Tracing Firestore Queries: Unlock Insights with Google Cloud Audit Logs and Log Analytics

Sijohn Mathew
6 min readDec 5, 2023

--

Comprehensive Guide to Enhancing Firestore Debugging

Introduction

As a developer, I’ve always been impressed by Firestore’s scalability and ease of use to quickstart with development. It’s a fantastic choice for building real-time web/mobile apps that handle massive amounts of data.

However, as applications grow and data volumes increase, it becomes increasingly challenging to monitor and debug Firestore queries and subsequently control the Pay-as-you-go model costs.

Necessity of Traceability in Firestore

While Firebase Dashboard provides some basic monitoring tools to understand the daily usage patterns like shown below, they don’t offer direct insights into the origin of queries, and the collections or documents with which the queries interact etc, which can make troubleshooting performance issues and optimizing data access patterns a daunting task.

This is where Google Cloud Audit Logs and Log Analytics come in handy to address few of these challenges.

Firebase Built-In Dashboard

Step 1: Enable Firestore Data Access Audit Logs

To start tracing Firestore queries, first enable Data Access Audit Logs in the Firebase console.

Navigate to IAM & Admin > Audit Logs. Find Access Approval & Firestore/Datastore API. Select Data Read & Data Write Log Types for both Service and Save.

https://console.cloud.google.com/iam-admin/audit

This will ensure that all Firestore read and write operations are recorded in audit logs.

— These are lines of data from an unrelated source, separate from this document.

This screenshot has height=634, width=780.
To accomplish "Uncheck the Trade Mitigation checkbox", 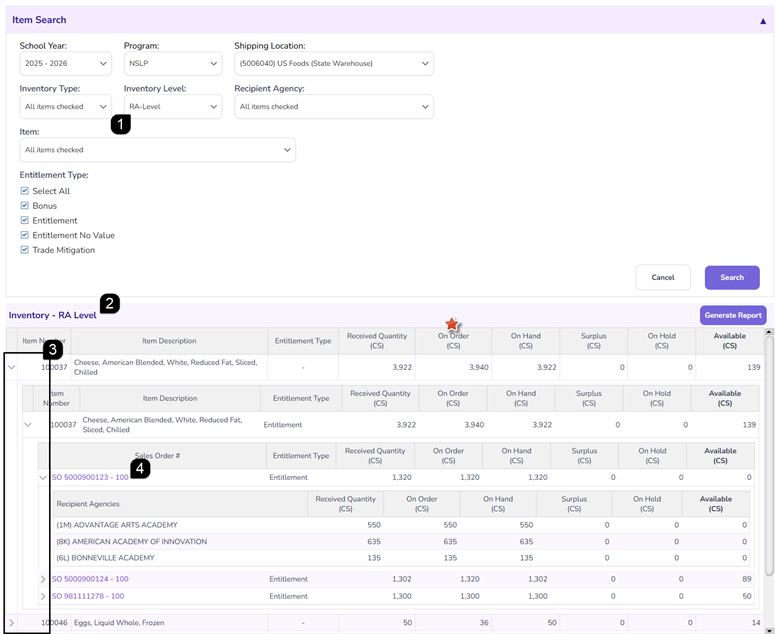I will (24, 250).
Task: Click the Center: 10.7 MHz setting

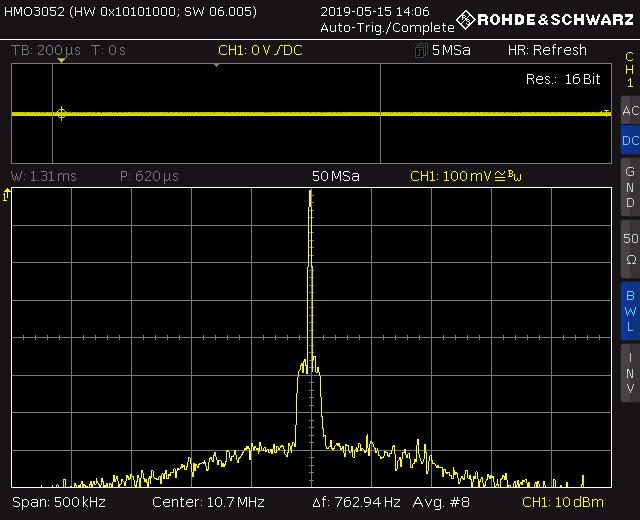Action: (208, 501)
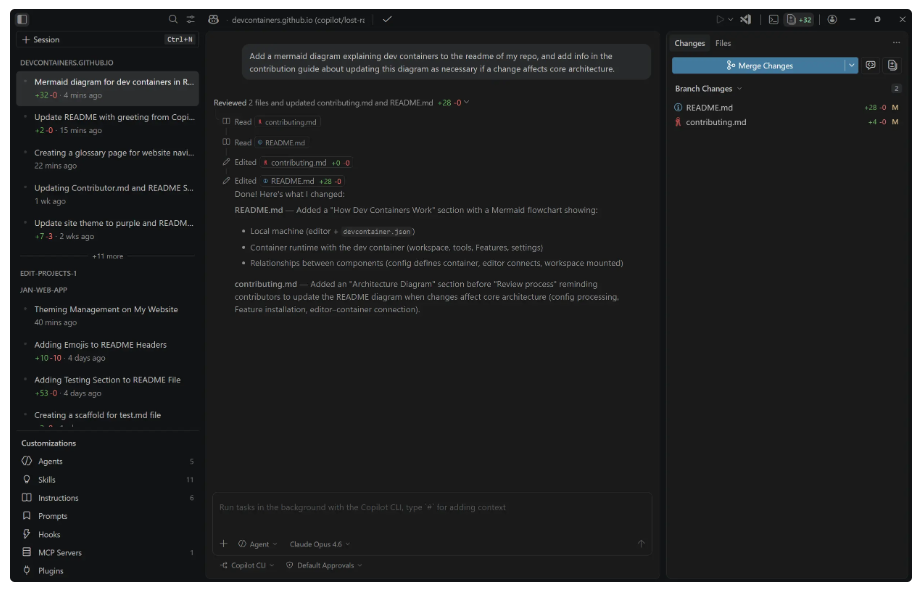
Task: Open the session filter settings icon
Action: [x=190, y=19]
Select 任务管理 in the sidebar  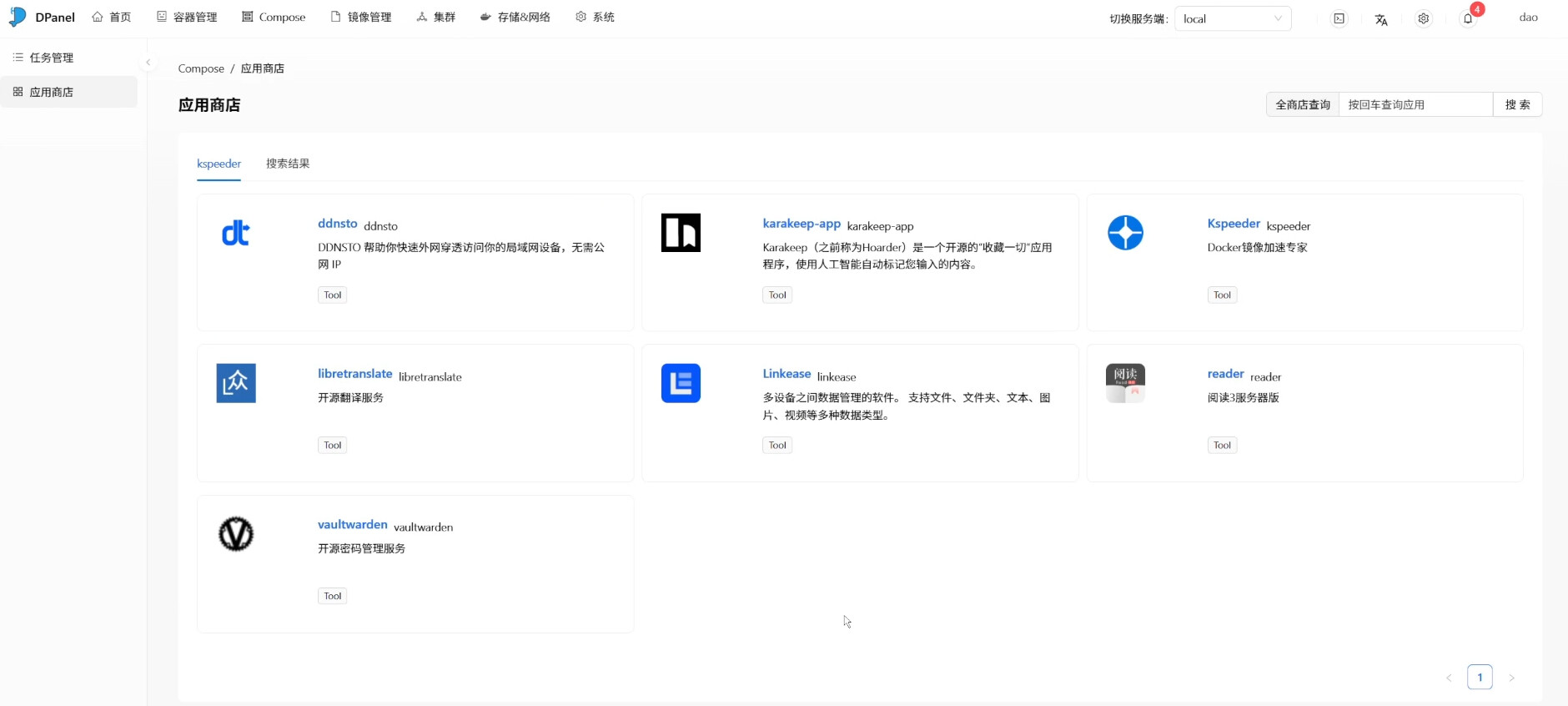(x=52, y=58)
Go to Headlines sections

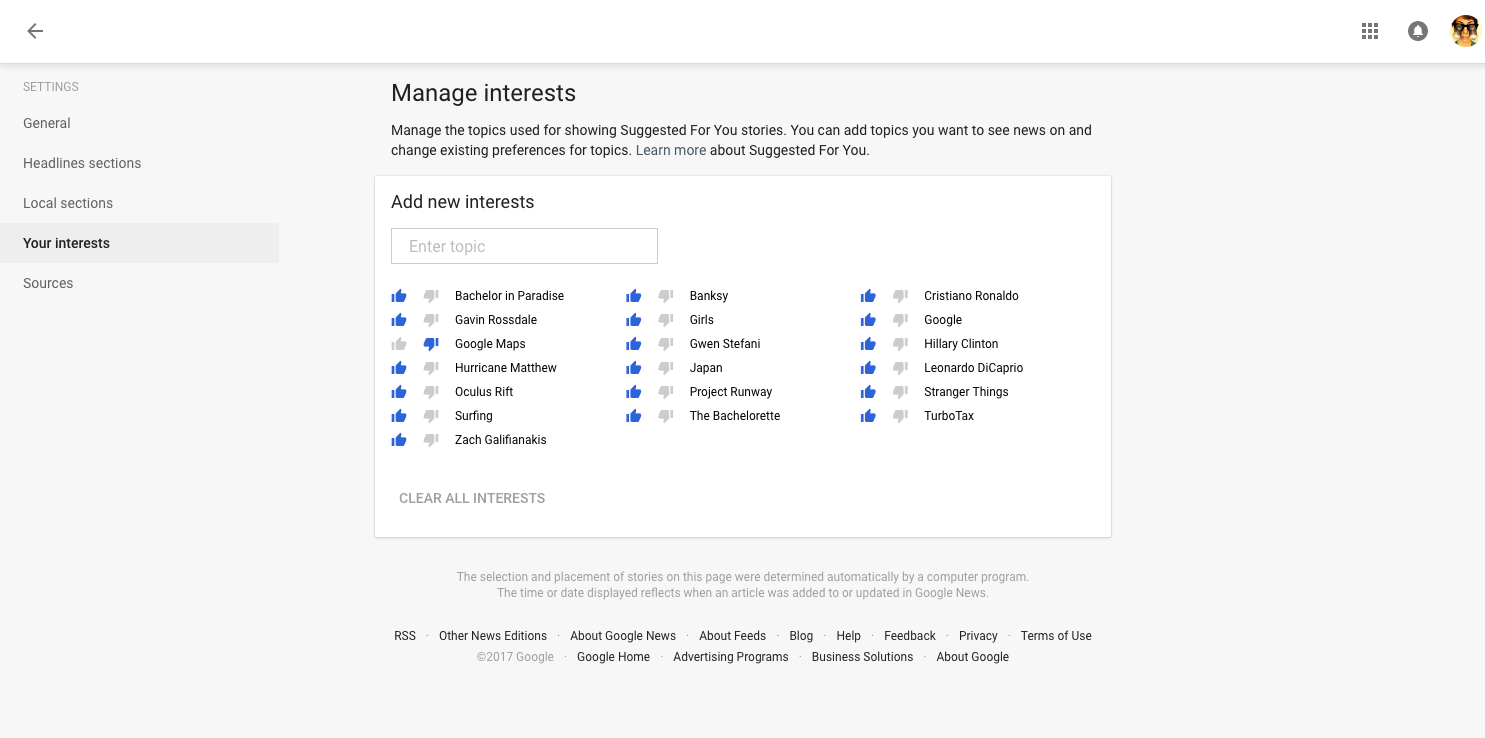(82, 163)
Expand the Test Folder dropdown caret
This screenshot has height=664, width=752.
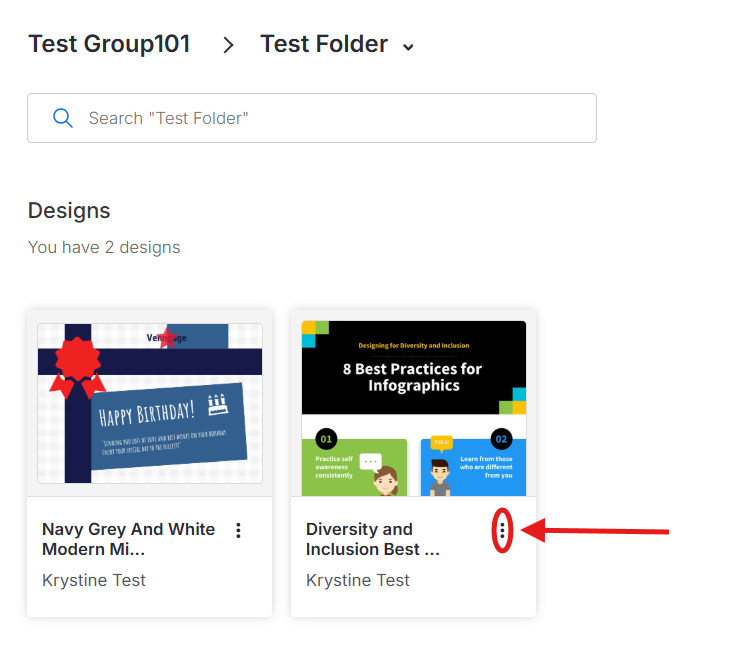click(x=407, y=47)
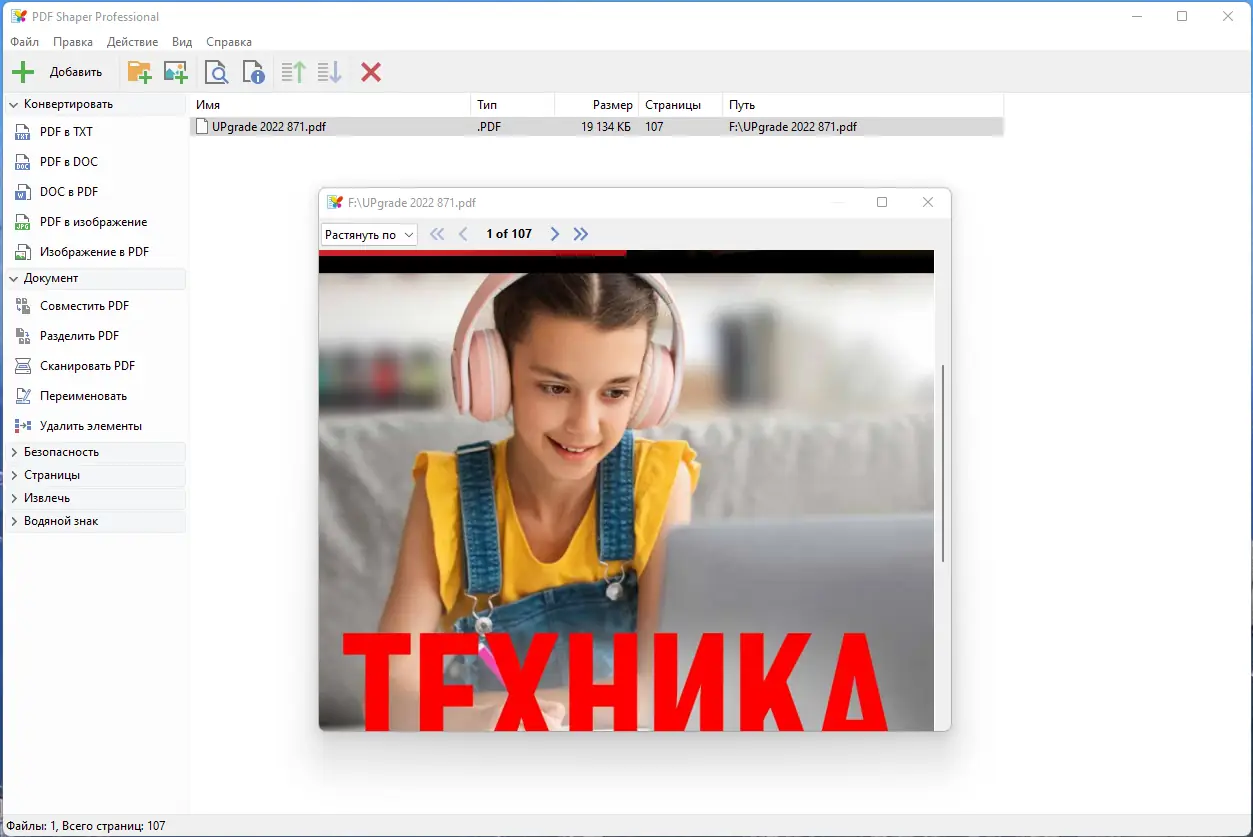This screenshot has width=1253, height=837.
Task: Open the Preview magnifier icon
Action: click(x=216, y=71)
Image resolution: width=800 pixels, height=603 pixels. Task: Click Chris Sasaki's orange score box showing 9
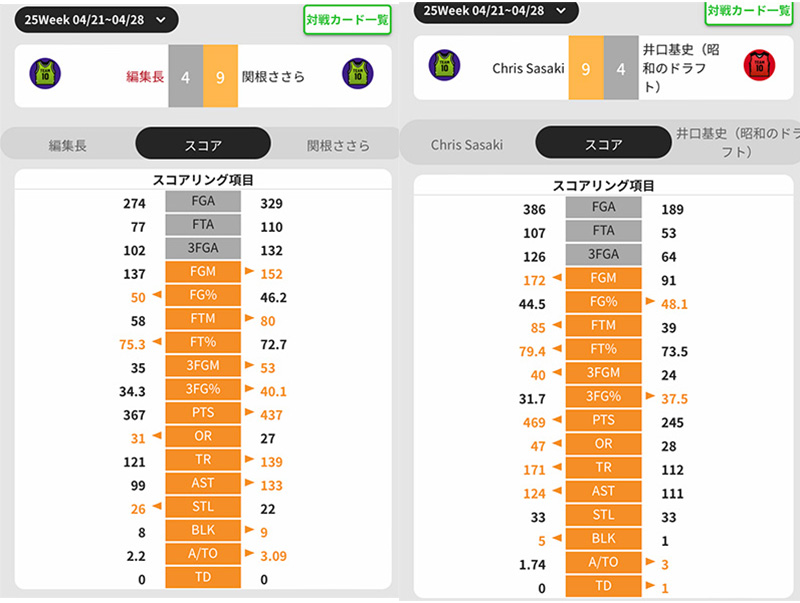coord(585,68)
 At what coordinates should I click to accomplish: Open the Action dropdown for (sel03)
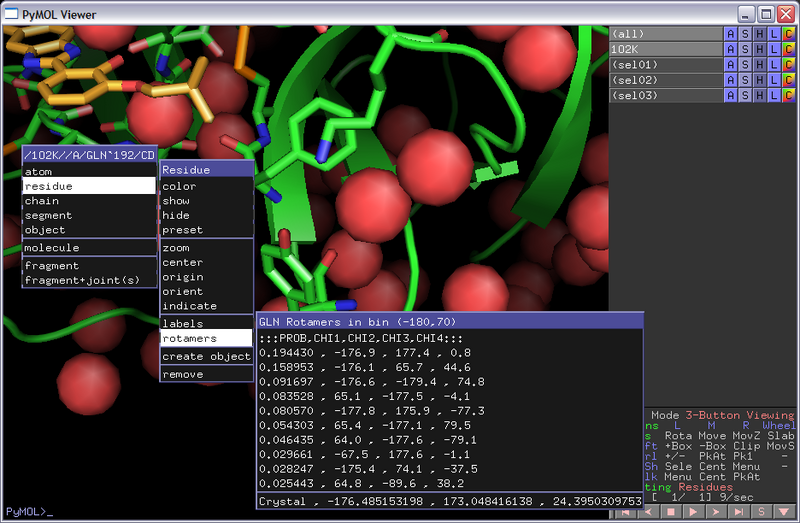[731, 95]
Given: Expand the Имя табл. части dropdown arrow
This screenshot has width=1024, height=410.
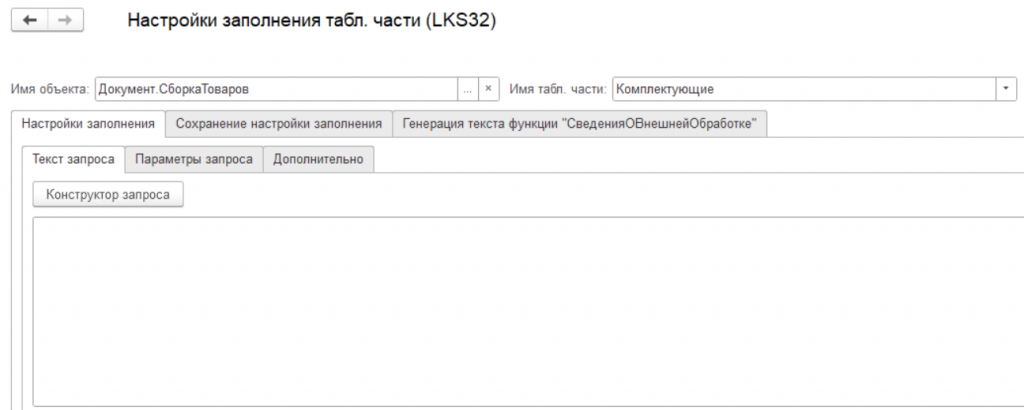Looking at the screenshot, I should 1006,89.
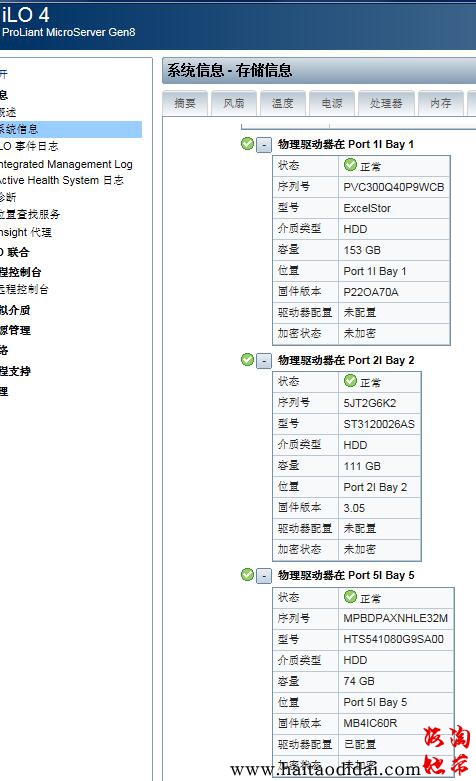This screenshot has height=781, width=476.
Task: Collapse the Port 2I Bay 2 drive section
Action: click(x=264, y=361)
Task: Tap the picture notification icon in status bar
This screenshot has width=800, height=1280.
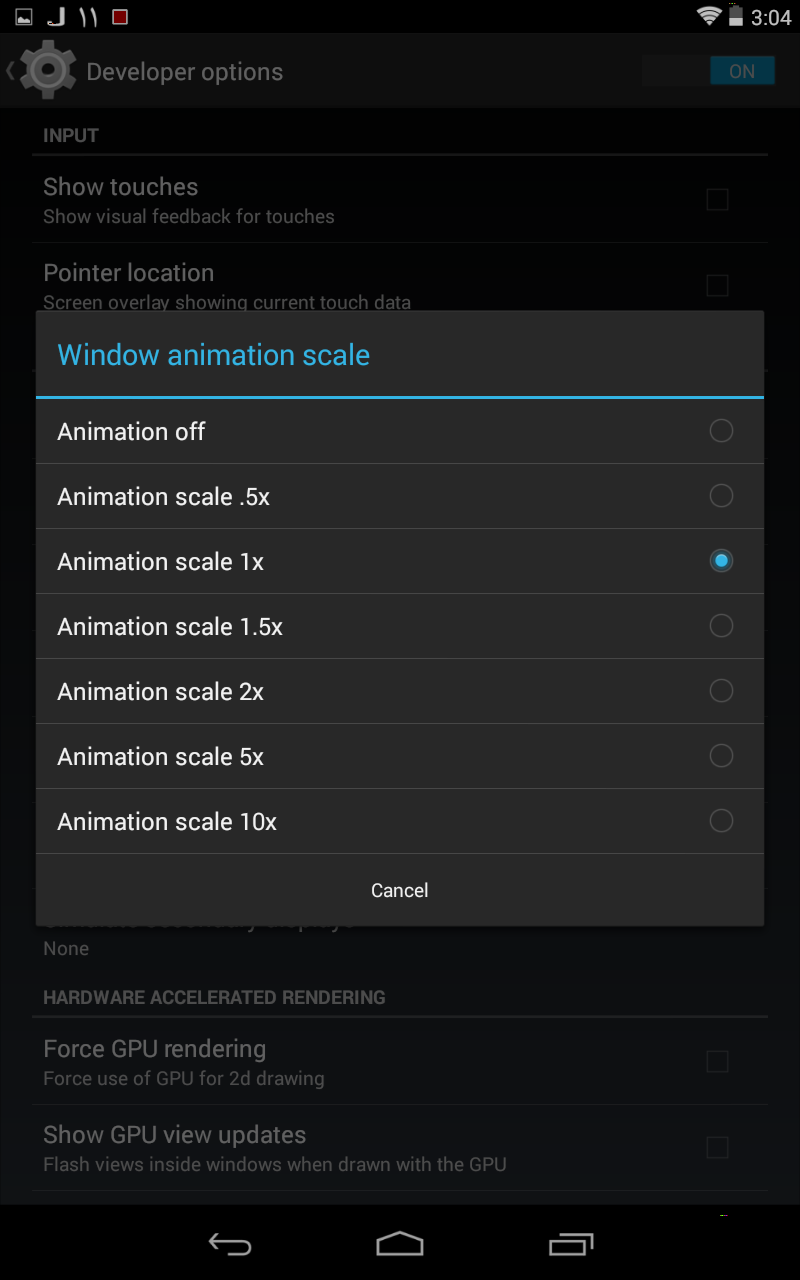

Step 2: Create a Log Analytics Bucket

Log Analytics brings capabilities to search, aggregate, or transform logs at query time directly into Cloud Logging. Log Analytics leverages the power of BigQuery to enable Cloud Logging users to perform Analytics on Log data.

Log Analytics is included in the standard Cloud Logging pricing. Queries submitted through the Log Analytics user interface do not incur any additional cost. Enabling analysis in BigQuery is optional and, if enabled, queries submitted against the BigQuery linked data set including Data Studio, Looker and via BigQuery API, incur the standard BigQuery query cost.

Navigate to Operations → Logging → Log Analytics

https://console.cloud.google.com/logs/analytics

If are not already using Log Analytics, you get an option to “Create Log Bucket

Create the Log Analytics Bucket

Optionally you can Create a BigQuery dataset that link to this bucket. This will help if you need to analyse the logs in the BigQuery SQL Studio.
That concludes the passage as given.